#### Information supplied ####
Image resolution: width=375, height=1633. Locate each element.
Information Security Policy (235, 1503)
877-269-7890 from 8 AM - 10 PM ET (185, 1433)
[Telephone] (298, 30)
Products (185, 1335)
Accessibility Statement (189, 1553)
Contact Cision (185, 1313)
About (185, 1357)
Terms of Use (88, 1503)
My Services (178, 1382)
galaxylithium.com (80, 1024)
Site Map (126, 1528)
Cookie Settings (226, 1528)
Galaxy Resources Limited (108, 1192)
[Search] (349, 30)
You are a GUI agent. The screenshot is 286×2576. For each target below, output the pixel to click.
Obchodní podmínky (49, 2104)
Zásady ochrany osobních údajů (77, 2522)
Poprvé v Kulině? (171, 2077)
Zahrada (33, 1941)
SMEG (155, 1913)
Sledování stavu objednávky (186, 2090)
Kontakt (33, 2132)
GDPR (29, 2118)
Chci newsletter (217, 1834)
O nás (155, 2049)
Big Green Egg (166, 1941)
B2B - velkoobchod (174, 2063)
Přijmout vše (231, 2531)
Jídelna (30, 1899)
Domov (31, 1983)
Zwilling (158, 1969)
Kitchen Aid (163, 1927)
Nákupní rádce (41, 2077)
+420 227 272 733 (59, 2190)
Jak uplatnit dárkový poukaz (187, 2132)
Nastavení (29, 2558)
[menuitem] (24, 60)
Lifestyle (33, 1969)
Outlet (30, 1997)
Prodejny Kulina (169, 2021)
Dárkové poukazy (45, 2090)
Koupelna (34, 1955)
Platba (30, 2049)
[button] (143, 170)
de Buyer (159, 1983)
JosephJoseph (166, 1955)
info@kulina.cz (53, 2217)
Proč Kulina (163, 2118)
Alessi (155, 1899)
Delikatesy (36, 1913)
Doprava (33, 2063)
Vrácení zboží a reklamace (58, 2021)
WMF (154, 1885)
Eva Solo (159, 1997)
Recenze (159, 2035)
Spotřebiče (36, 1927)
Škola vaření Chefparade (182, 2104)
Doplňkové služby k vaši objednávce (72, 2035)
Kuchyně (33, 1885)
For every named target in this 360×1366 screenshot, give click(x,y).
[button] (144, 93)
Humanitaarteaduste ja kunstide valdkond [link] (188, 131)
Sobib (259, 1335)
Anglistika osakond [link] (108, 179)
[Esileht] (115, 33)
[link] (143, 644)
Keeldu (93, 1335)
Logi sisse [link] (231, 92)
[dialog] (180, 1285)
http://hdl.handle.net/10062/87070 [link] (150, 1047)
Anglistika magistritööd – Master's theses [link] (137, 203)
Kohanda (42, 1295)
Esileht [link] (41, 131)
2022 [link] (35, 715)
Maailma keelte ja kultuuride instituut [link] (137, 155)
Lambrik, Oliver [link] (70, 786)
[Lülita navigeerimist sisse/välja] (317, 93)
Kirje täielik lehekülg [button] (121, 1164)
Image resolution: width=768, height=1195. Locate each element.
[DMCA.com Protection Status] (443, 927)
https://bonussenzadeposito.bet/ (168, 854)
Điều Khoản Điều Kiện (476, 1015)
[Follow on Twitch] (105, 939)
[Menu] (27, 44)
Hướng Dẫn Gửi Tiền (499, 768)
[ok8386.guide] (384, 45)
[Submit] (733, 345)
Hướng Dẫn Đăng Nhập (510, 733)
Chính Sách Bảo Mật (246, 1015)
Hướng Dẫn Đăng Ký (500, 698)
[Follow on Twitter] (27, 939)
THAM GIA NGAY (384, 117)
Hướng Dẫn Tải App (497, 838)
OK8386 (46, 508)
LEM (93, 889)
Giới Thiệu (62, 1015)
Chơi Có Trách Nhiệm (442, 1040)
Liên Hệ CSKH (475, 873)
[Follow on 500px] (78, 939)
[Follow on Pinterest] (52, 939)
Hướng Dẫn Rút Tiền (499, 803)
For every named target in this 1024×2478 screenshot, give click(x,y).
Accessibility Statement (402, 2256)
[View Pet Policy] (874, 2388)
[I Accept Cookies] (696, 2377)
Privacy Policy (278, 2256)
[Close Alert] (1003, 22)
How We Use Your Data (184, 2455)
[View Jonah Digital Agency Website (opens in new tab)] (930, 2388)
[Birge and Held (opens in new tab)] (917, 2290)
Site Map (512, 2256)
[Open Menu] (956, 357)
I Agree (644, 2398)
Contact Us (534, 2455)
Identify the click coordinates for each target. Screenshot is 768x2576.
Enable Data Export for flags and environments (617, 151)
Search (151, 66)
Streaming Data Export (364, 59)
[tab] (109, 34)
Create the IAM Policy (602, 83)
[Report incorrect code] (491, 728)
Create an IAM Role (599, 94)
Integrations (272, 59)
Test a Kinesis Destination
####
**Your goal:** Please give an exact copy of the entries above, from the line with "Accessibility Statement (189, 1553)" down to the line with "[button] (144, 93)", inclusive, and nothing else.

**Answer for the task:**
Accessibility Statement (189, 1553)
Contact Cision (185, 1313)
About (185, 1357)
Terms of Use (88, 1503)
My Services (178, 1382)
galaxylithium.com (80, 1024)
Site Map (126, 1528)
Cookie Settings (226, 1528)
Galaxy Resources Limited (108, 1192)
[Search] (349, 30)
You are a GUI agent. The screenshot is 286×2576. For each target below, output the pixel to click.
Obchodní podmínky (49, 2104)
Zásady ochrany osobních údajů (77, 2522)
Poprvé v Kulině? (171, 2077)
Zahrada (33, 1941)
SMEG (155, 1913)
Sledování stavu objednávky (186, 2090)
Kontakt (33, 2132)
GDPR (29, 2118)
Chci newsletter (217, 1834)
O nás (155, 2049)
Big Green Egg (166, 1941)
B2B - velkoobchod (174, 2063)
Přijmout vše (231, 2531)
Jídelna (30, 1899)
Domov (31, 1983)
Zwilling (158, 1969)
Kitchen Aid (163, 1927)
Nákupní rádce (41, 2077)
+420 227 272 733 (59, 2190)
Jak uplatnit dárkový poukaz (187, 2132)
Nastavení (29, 2558)
[menuitem] (24, 60)
Lifestyle (33, 1969)
Outlet (30, 1997)
Prodejny Kulina (169, 2021)
Dárkové poukazy (45, 2090)
Koupelna (34, 1955)
Platba (30, 2049)
[button] (143, 170)
de Buyer (159, 1983)
JosephJoseph (166, 1955)
info@kulina.cz (53, 2217)
Proč Kulina (163, 2118)
Alessi (155, 1899)
Delikatesy (36, 1913)
Doprava (33, 2063)
Vrácení zboží a reklamace (58, 2021)
WMF (154, 1885)
Eva Solo (159, 1997)
Recenze (159, 2035)
Spotřebiče (36, 1927)
Škola vaření Chefparade (182, 2104)
Doplňkové služby k vaši objednávce (72, 2035)
Kuchyně (33, 1885)
For every named target in this 360×1366 screenshot, give click(x,y).
[button] (144, 93)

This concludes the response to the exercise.